▶ [EXERCISE DETAILS] Look below for the line with "The height and", and from there restate every line word for word until the entries end.

▶ [DATA LISTING]
⟨

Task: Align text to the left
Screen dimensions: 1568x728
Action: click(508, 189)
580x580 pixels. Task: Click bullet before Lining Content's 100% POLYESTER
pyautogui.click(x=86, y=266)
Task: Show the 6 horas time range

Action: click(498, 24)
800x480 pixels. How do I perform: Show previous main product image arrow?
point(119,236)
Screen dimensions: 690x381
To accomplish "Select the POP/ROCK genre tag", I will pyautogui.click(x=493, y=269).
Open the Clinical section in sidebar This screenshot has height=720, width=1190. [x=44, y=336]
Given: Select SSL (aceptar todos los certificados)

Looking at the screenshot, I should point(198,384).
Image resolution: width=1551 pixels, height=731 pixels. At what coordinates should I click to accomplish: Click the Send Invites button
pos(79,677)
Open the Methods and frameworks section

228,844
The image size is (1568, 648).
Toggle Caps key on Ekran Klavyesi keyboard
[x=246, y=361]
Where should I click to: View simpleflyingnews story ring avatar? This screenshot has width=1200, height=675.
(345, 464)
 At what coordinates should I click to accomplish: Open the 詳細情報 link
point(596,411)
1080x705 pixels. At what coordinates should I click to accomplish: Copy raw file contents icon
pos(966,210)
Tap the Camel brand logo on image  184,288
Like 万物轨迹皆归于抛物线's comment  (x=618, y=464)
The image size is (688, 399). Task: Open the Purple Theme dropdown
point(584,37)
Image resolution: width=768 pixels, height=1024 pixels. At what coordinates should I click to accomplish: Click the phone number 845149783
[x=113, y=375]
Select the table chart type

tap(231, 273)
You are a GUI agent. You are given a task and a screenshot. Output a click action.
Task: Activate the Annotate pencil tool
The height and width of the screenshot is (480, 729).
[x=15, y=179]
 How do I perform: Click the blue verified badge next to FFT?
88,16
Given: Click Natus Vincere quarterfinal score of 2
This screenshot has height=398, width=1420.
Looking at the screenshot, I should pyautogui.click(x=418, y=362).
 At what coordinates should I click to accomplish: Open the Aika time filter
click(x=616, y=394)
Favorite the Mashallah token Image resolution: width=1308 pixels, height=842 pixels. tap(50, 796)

⟩

▶ [ANSWER SECTION]
The height and width of the screenshot is (480, 729).
[x=15, y=179]
 How do I perform: Click the blue verified badge next to FFT?
88,16
Given: Click Natus Vincere quarterfinal score of 2
This screenshot has height=398, width=1420.
Looking at the screenshot, I should pyautogui.click(x=418, y=362).
 At what coordinates should I click to accomplish: Open the Aika time filter
click(x=616, y=394)
Favorite the Mashallah token Image resolution: width=1308 pixels, height=842 pixels. tap(50, 796)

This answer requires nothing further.